-- Opening Marker --

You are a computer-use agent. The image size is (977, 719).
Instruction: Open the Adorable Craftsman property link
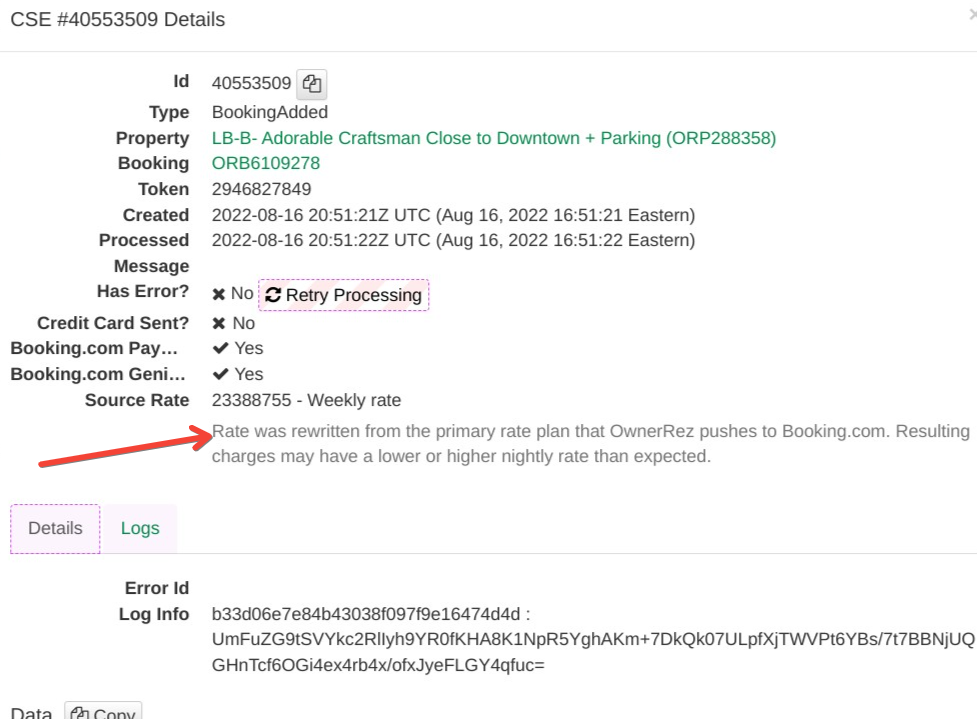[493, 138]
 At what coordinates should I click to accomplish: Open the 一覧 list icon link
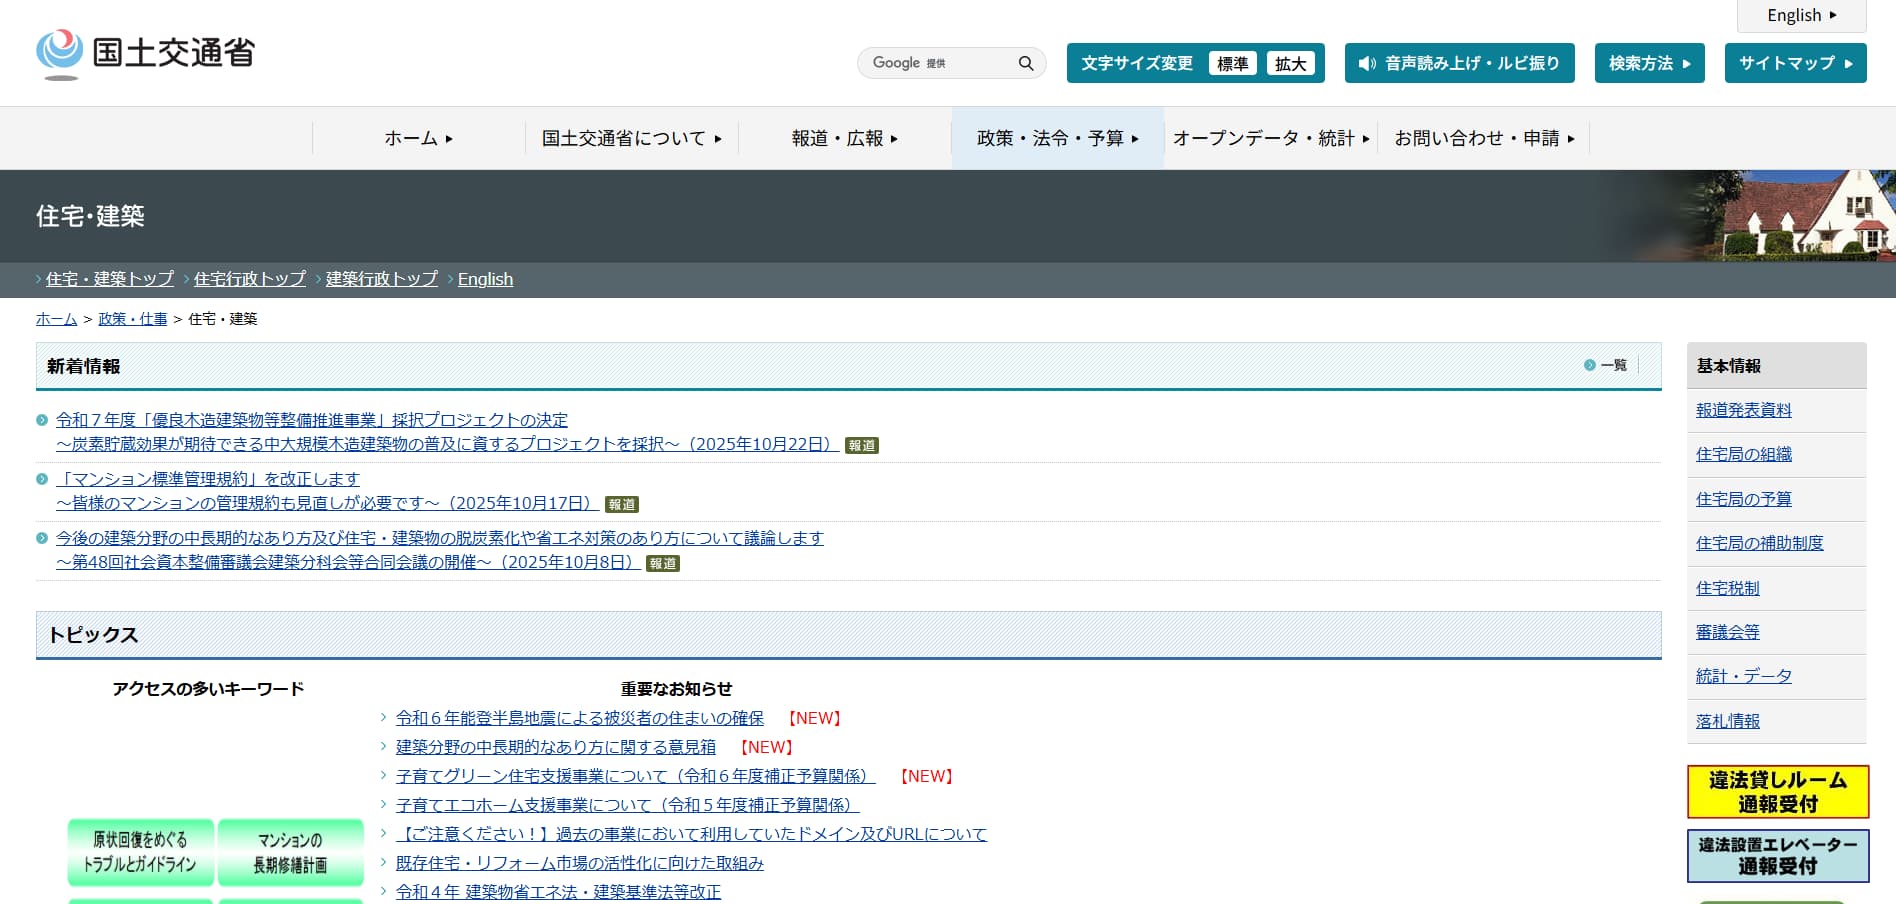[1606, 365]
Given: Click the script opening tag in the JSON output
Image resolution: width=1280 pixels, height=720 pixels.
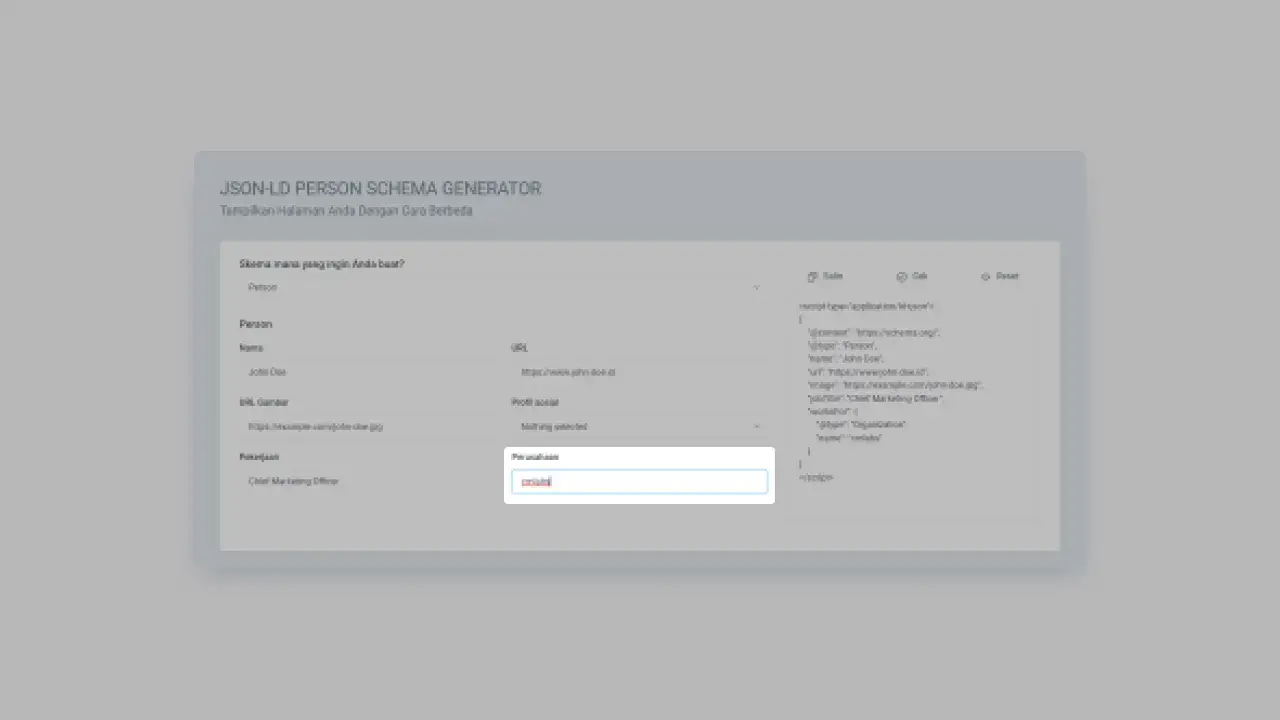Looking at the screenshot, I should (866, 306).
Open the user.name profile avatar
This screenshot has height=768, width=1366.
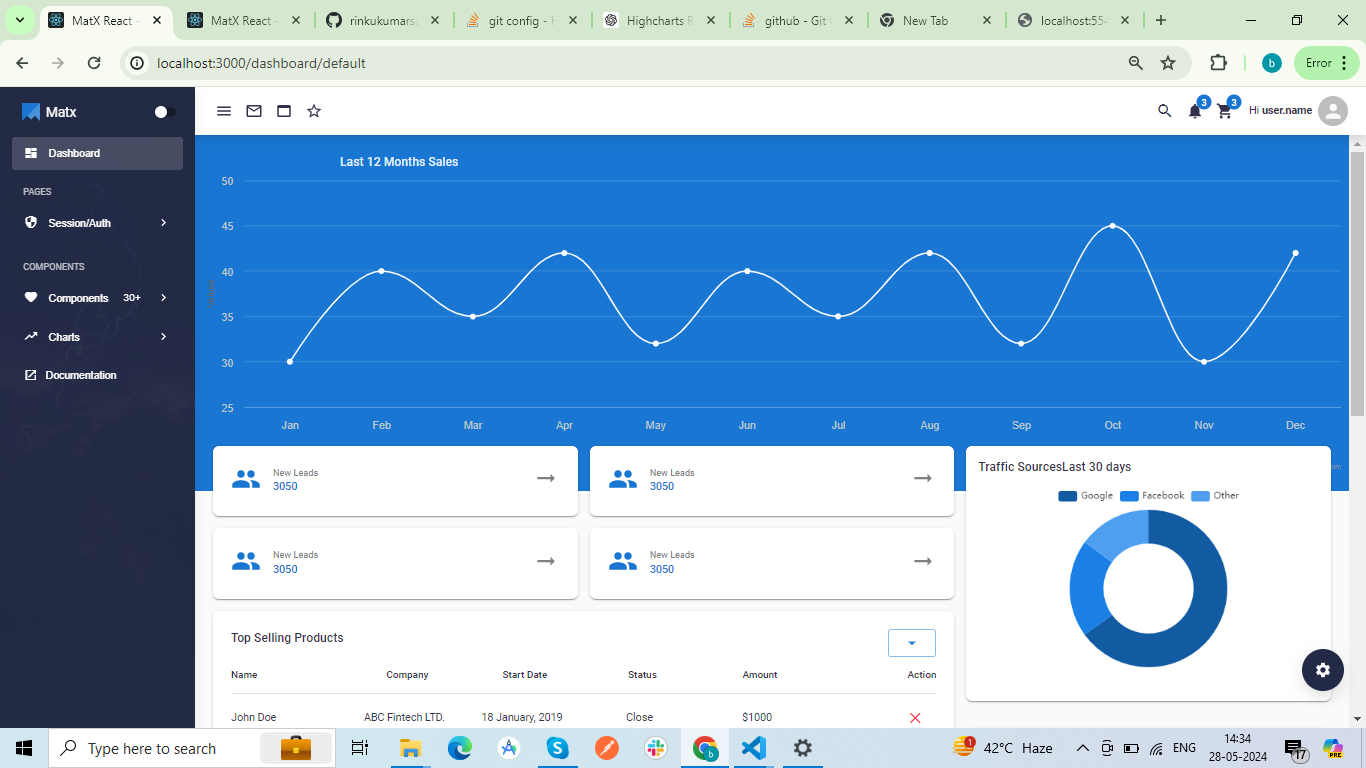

-- Closing Marker --

Assignment:
Reproduce the data above without a single change, please, but without its pictures.

Exercise result:
You are a computer-use agent. The image size is (977, 719).
Instruction: Open the Adorable Craftsman property link
[493, 138]
 At what coordinates should I click to accomplish: Open the 一覧 list icon link
[1606, 365]
Given: Click the script opening tag in the JSON output
Image resolution: width=1280 pixels, height=720 pixels.
Looking at the screenshot, I should (866, 306).
Open the user.name profile avatar
This screenshot has height=768, width=1366.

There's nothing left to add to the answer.